Records shown Start Marker
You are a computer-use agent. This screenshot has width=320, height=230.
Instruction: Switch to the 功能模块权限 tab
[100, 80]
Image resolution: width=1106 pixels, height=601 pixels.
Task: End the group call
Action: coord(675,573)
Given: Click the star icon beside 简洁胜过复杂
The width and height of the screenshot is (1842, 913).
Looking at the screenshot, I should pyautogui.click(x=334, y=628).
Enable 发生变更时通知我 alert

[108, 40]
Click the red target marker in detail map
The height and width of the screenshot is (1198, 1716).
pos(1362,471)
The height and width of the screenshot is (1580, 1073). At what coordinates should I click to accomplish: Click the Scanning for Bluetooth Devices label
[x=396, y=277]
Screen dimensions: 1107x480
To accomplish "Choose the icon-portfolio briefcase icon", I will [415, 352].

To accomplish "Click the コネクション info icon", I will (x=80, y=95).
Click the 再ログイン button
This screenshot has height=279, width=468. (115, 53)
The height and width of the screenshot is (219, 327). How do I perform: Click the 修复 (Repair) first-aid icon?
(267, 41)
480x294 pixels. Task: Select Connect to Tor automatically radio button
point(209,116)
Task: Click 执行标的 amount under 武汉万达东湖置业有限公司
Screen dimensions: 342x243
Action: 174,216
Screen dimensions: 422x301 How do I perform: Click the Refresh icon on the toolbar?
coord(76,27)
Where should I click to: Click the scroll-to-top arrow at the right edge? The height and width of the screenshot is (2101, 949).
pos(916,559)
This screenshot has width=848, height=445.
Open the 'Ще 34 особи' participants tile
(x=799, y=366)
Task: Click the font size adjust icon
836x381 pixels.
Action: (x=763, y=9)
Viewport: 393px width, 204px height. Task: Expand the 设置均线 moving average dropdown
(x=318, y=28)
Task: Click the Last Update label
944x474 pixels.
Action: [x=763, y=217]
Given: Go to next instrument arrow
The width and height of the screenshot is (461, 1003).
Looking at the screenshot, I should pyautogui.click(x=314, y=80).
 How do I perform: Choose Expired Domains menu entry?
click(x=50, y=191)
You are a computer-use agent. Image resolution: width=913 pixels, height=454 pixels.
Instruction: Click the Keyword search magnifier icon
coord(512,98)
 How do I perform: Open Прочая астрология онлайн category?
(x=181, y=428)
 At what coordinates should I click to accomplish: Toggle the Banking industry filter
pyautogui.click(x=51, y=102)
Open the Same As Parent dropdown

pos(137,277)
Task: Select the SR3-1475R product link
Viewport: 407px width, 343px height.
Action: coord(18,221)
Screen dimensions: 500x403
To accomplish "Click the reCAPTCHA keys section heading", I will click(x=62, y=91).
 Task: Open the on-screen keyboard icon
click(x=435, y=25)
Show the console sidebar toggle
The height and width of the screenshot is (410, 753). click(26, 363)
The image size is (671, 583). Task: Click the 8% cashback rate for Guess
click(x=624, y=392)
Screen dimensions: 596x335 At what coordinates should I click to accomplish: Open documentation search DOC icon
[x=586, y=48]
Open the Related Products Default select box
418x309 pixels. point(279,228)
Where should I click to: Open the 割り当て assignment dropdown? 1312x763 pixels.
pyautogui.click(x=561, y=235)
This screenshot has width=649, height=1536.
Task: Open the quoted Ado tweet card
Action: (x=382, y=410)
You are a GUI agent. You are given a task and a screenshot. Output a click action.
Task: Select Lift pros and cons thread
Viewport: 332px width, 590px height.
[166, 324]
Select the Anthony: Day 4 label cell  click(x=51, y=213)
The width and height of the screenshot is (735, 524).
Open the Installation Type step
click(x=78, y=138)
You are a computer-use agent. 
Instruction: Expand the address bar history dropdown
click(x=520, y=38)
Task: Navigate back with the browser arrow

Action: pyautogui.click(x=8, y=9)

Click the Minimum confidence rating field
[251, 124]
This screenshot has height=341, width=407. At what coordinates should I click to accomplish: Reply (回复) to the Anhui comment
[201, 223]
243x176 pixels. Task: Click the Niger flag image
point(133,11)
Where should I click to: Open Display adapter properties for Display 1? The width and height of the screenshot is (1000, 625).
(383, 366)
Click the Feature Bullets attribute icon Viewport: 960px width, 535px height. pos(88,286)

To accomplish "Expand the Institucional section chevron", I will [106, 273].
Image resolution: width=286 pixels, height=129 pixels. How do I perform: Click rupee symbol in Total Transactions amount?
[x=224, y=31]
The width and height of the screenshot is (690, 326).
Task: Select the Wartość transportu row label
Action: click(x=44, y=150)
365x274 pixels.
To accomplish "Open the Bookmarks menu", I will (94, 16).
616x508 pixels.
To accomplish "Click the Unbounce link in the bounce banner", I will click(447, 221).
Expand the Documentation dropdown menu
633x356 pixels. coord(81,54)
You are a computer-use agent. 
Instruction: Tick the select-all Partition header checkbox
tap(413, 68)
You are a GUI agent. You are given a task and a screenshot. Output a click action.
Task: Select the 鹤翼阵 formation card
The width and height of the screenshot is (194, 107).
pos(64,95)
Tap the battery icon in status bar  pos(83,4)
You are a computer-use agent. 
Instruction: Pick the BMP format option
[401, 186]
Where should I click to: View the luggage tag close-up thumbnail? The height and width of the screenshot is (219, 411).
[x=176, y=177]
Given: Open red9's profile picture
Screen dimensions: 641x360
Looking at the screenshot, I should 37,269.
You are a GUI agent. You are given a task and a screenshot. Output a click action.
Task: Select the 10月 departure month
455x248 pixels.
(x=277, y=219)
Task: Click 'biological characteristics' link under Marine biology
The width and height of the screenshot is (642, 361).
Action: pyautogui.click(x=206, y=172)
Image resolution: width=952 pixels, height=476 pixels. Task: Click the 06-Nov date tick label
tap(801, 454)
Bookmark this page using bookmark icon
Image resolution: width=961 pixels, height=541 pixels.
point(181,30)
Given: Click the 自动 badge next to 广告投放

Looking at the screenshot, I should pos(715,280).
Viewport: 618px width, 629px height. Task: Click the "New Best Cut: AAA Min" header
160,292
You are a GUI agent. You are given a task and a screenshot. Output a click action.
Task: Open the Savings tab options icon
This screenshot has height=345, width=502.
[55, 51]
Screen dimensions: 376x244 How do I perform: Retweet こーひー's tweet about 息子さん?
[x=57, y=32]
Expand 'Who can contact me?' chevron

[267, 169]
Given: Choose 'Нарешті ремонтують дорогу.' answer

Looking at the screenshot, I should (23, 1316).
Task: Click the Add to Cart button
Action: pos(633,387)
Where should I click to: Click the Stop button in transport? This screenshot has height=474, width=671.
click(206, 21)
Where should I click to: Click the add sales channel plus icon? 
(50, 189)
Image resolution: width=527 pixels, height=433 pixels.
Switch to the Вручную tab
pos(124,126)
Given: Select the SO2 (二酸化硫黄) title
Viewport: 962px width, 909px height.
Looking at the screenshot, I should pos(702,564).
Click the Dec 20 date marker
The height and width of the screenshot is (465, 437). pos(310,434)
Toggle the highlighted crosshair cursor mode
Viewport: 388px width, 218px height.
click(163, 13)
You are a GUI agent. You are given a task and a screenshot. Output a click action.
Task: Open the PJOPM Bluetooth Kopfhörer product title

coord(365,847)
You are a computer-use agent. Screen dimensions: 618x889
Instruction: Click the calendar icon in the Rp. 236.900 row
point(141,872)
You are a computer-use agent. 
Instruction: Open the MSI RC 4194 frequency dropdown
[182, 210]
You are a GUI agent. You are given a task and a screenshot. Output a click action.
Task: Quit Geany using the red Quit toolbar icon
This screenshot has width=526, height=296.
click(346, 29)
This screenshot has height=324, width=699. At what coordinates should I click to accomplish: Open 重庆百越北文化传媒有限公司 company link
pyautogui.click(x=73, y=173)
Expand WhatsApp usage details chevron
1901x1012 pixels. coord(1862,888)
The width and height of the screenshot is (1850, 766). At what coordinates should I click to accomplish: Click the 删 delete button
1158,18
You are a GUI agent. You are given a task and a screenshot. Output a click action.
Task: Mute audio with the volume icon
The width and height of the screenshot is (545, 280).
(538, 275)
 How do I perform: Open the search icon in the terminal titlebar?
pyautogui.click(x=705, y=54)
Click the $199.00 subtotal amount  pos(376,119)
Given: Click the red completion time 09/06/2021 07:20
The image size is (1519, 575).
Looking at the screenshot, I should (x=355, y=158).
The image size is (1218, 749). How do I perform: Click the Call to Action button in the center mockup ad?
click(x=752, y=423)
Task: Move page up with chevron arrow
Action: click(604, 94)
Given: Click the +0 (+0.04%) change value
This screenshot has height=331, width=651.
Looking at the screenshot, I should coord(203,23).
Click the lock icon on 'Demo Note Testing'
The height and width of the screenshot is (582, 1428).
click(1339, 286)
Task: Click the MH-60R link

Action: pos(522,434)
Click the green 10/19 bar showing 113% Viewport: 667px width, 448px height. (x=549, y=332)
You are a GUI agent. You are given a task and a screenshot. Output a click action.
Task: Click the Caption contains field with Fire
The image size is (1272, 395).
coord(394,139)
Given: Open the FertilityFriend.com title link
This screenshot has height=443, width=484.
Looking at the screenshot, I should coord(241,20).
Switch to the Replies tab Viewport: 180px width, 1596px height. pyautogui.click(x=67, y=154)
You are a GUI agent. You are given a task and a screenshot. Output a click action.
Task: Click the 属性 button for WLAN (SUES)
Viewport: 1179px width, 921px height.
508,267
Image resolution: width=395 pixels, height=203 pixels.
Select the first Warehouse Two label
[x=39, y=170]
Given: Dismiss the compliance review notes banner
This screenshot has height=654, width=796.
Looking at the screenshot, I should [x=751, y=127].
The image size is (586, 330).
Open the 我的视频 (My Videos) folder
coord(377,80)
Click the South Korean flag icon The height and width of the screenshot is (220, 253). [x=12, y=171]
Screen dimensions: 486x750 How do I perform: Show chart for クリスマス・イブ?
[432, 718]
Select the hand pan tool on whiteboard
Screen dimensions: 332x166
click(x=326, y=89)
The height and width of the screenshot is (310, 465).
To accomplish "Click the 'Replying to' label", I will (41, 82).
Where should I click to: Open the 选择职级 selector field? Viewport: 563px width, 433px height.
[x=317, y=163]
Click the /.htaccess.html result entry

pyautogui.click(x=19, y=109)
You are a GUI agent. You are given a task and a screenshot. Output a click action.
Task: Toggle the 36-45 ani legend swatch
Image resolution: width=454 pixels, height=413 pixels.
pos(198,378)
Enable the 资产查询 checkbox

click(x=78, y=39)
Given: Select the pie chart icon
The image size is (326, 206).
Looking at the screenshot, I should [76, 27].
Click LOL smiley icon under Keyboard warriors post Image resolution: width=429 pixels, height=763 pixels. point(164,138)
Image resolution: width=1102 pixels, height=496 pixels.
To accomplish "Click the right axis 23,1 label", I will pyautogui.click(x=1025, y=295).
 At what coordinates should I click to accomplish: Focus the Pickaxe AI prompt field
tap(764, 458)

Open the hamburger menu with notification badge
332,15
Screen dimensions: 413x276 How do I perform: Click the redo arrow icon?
Records shown End Marker
- Assignment -
The lines running from the start of the data through the one that contains "Screen dimensions: 1107x480" should be reproduced exactly, and only those.

- Response box -
You are a computer-use agent. This screenshot has width=320, height=230.
Instruction: Switch to the 功能模块权限 tab
[100, 80]
Image resolution: width=1106 pixels, height=601 pixels.
Task: End the group call
Action: coord(675,573)
Given: Click the star icon beside 简洁胜过复杂
The width and height of the screenshot is (1842, 913).
Looking at the screenshot, I should pyautogui.click(x=334, y=628).
Enable 发生变更时通知我 alert

[108, 40]
Click the red target marker in detail map
The height and width of the screenshot is (1198, 1716).
pos(1362,471)
The height and width of the screenshot is (1580, 1073). At what coordinates should I click to accomplish: Click the Scanning for Bluetooth Devices label
[x=396, y=277]
Screen dimensions: 1107x480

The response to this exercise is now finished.